**Instructions to follow**:
Print the lines from the one containing "You are a computer-use agent." through the end of the material below, both included, exactly as they appear and without pictures.
::: The input
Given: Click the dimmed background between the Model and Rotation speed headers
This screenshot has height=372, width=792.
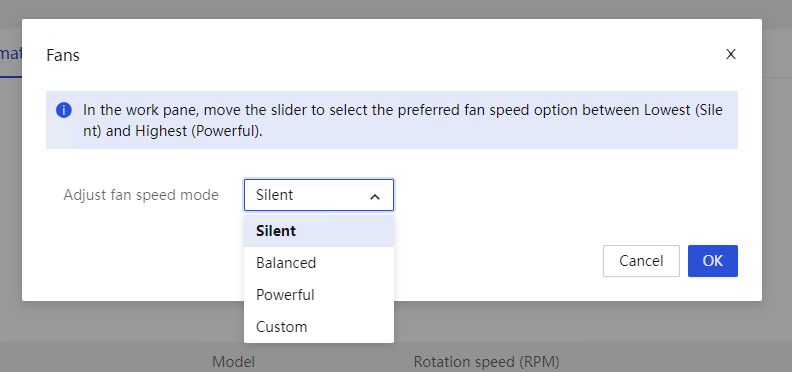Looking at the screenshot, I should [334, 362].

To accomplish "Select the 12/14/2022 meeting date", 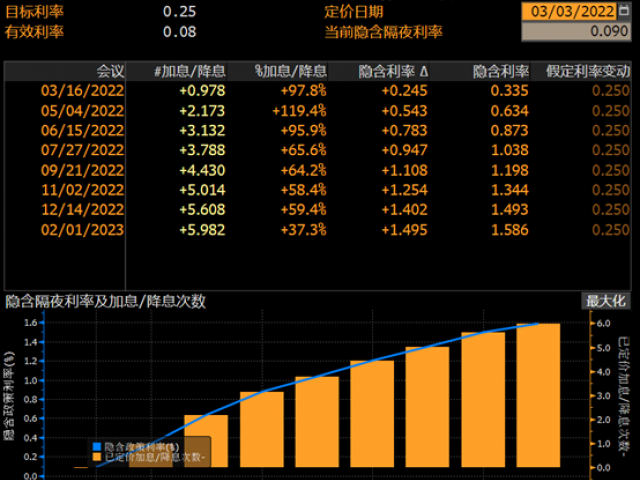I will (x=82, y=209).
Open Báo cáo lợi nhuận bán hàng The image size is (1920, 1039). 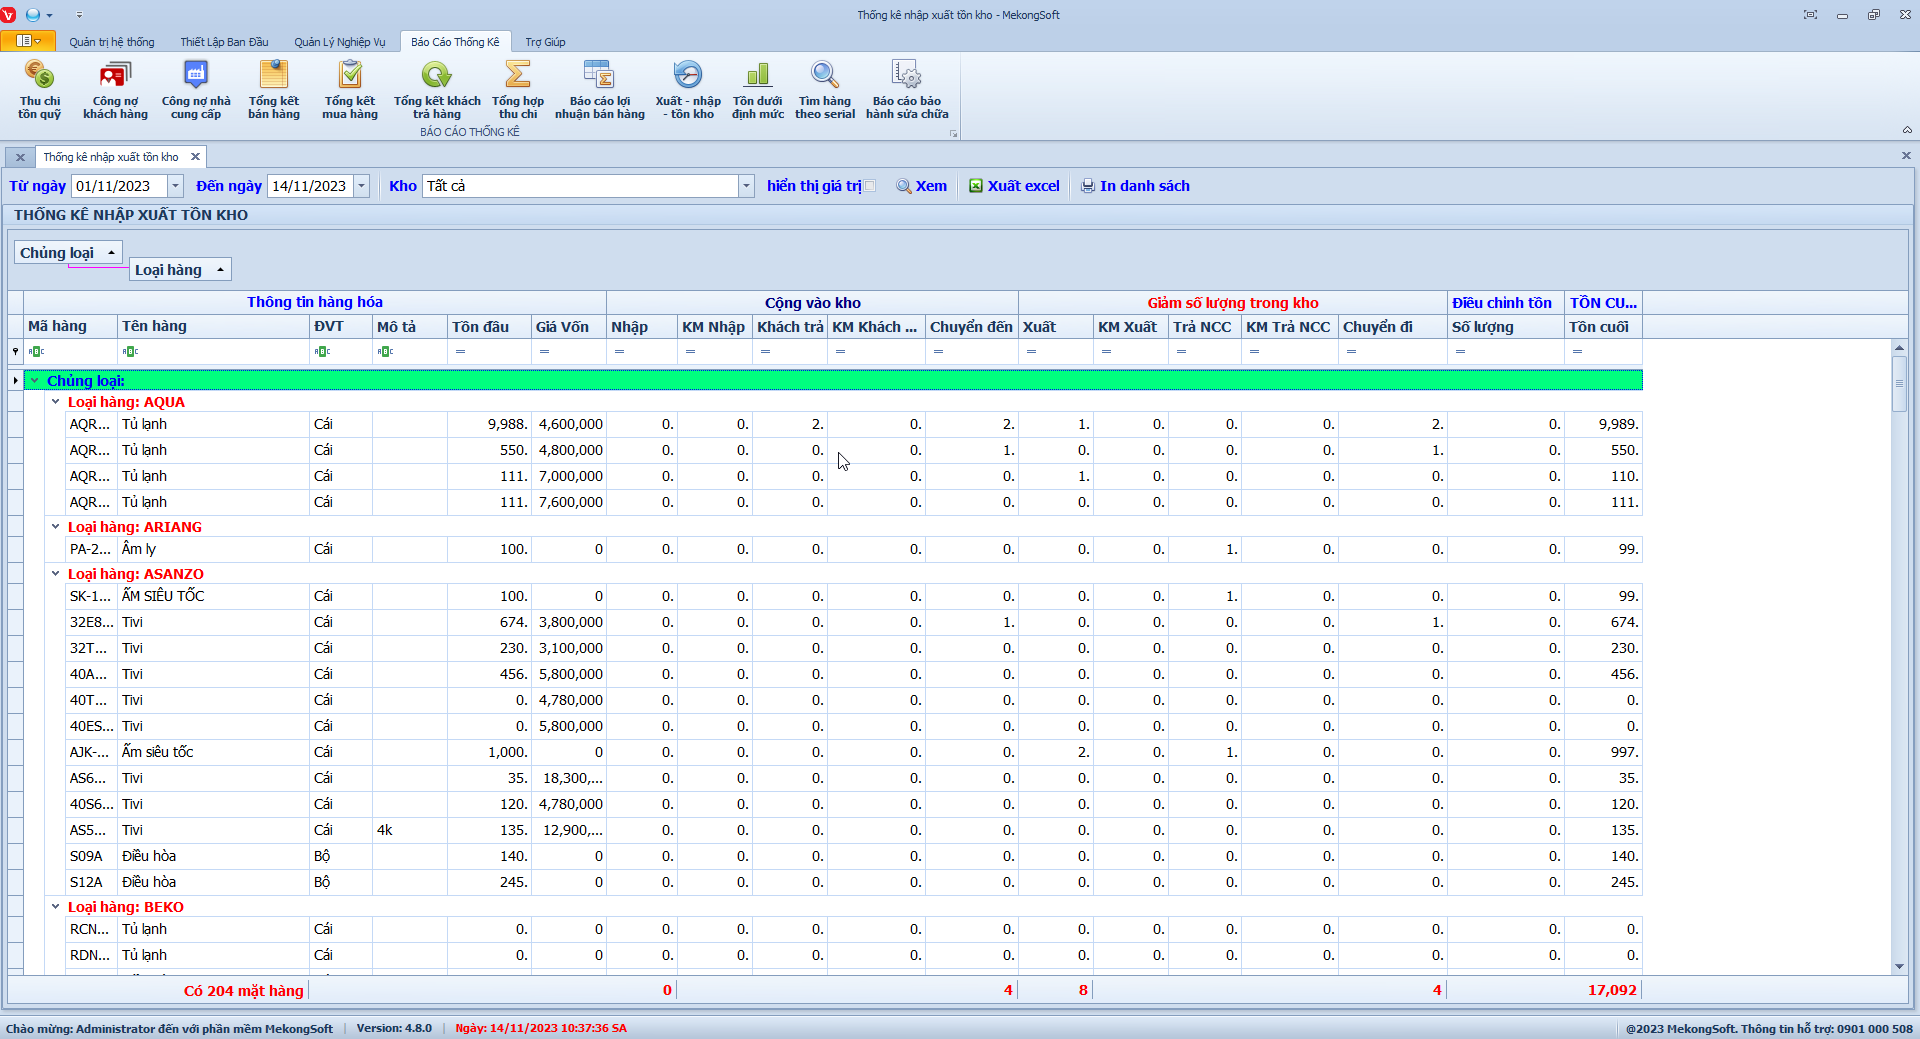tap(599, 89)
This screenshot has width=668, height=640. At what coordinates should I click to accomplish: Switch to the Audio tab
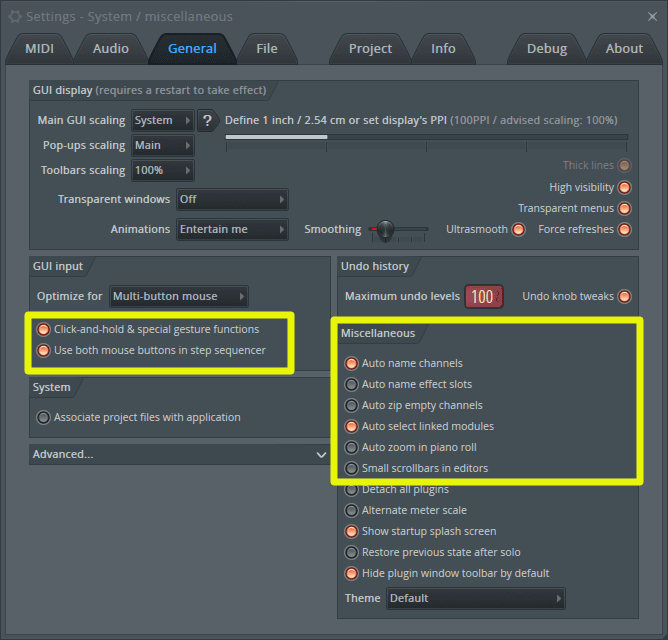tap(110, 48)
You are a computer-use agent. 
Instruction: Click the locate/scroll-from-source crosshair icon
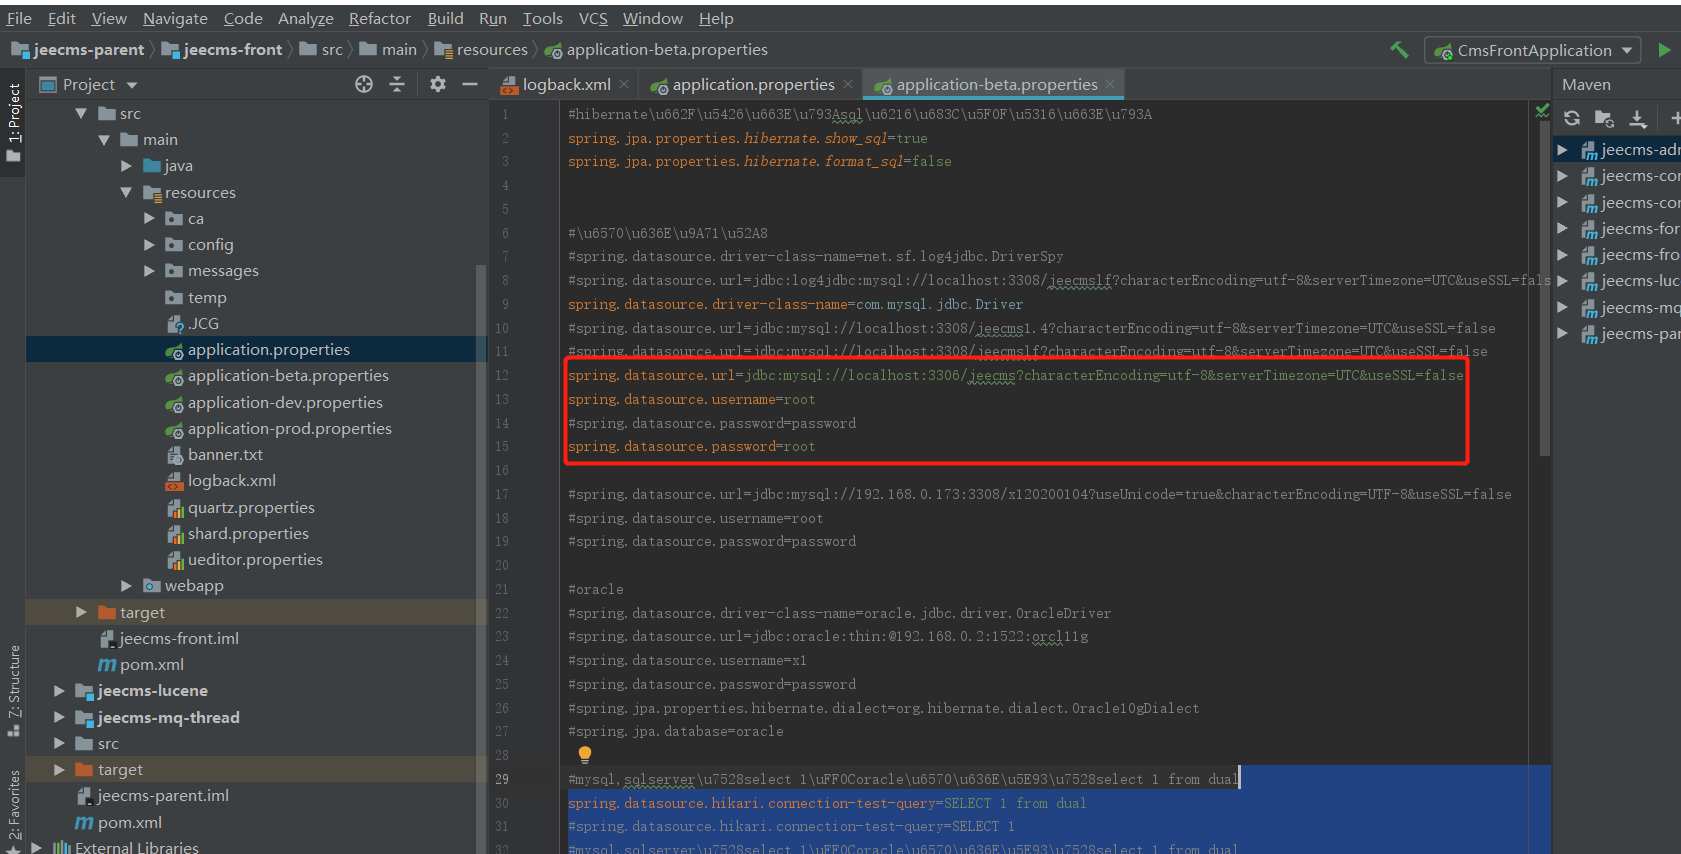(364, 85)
::::::
**Answer below**:
You are a computer-use agent. 
Instruction: Click the locate/scroll-from-source crosshair icon
(364, 85)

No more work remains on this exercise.